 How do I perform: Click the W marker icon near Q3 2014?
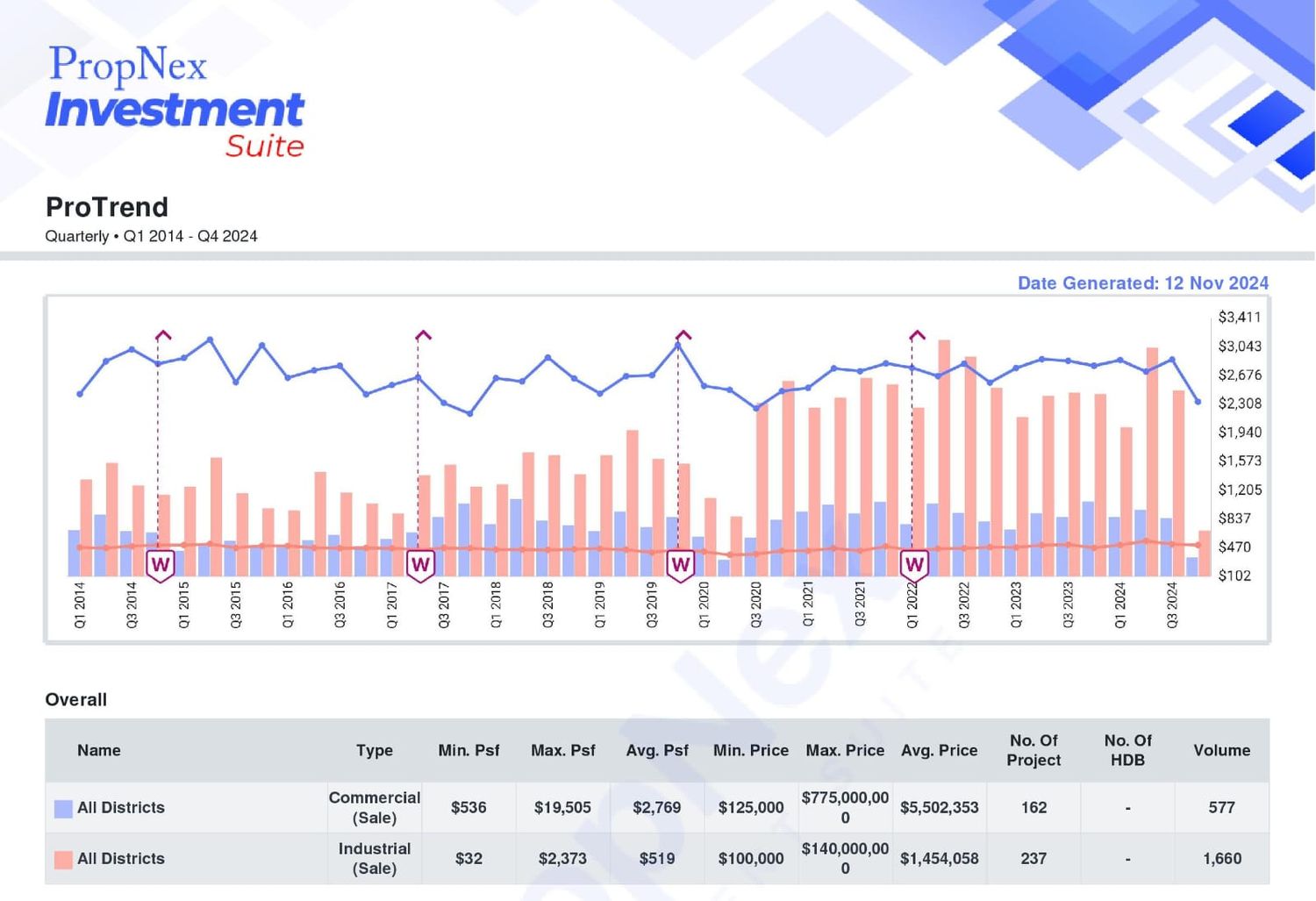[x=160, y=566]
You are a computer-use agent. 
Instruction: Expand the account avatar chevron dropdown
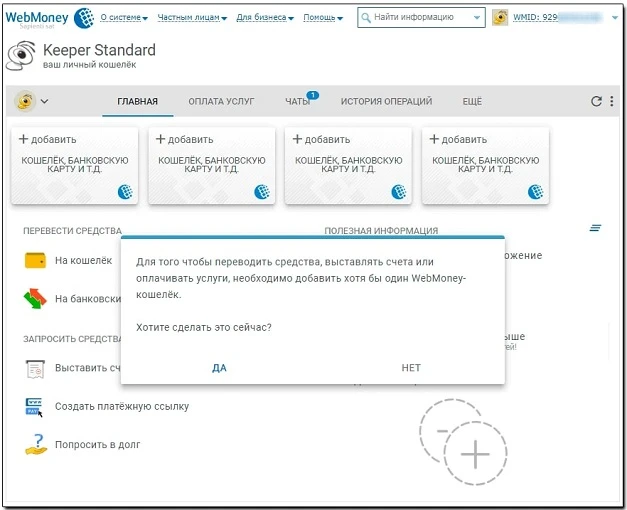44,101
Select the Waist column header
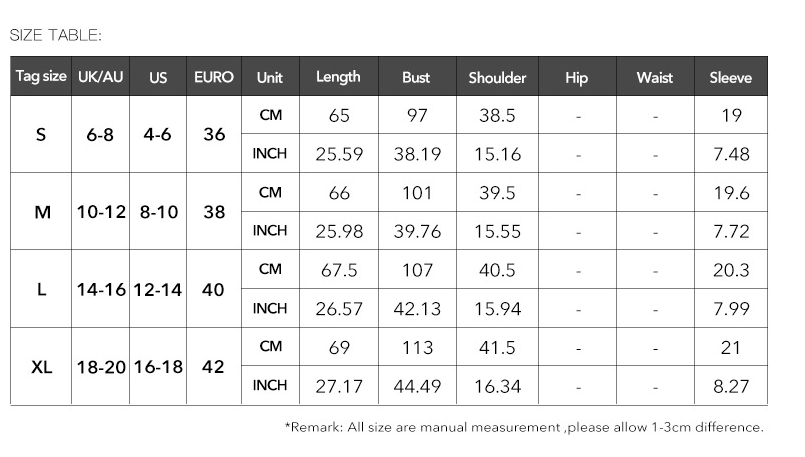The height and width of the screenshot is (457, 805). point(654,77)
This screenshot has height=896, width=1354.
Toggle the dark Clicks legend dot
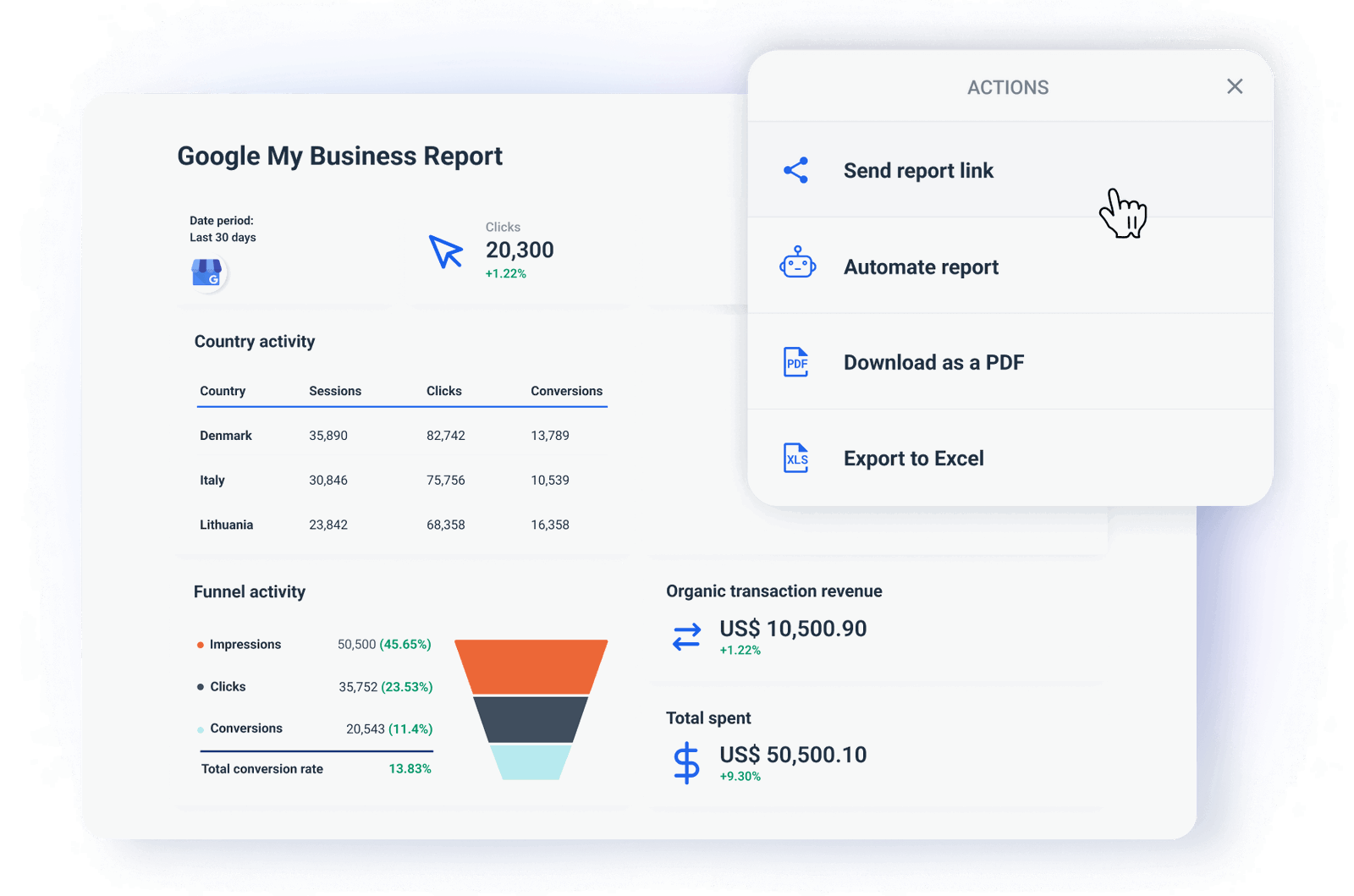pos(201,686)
++++++++++
## Short problem
Give the data from the line containing "This screenshot has height=896, width=1354." through the end of the data as a two-column CSV with the headers instruction and location. Put each text and its answer in one quoted field, replace line breaks with spaces, and leave the pictures out.

## Solved exercise
instruction,location
"This screenshot has height=896, width=1354. Toggle the dark Clicks legend dot","pos(201,686)"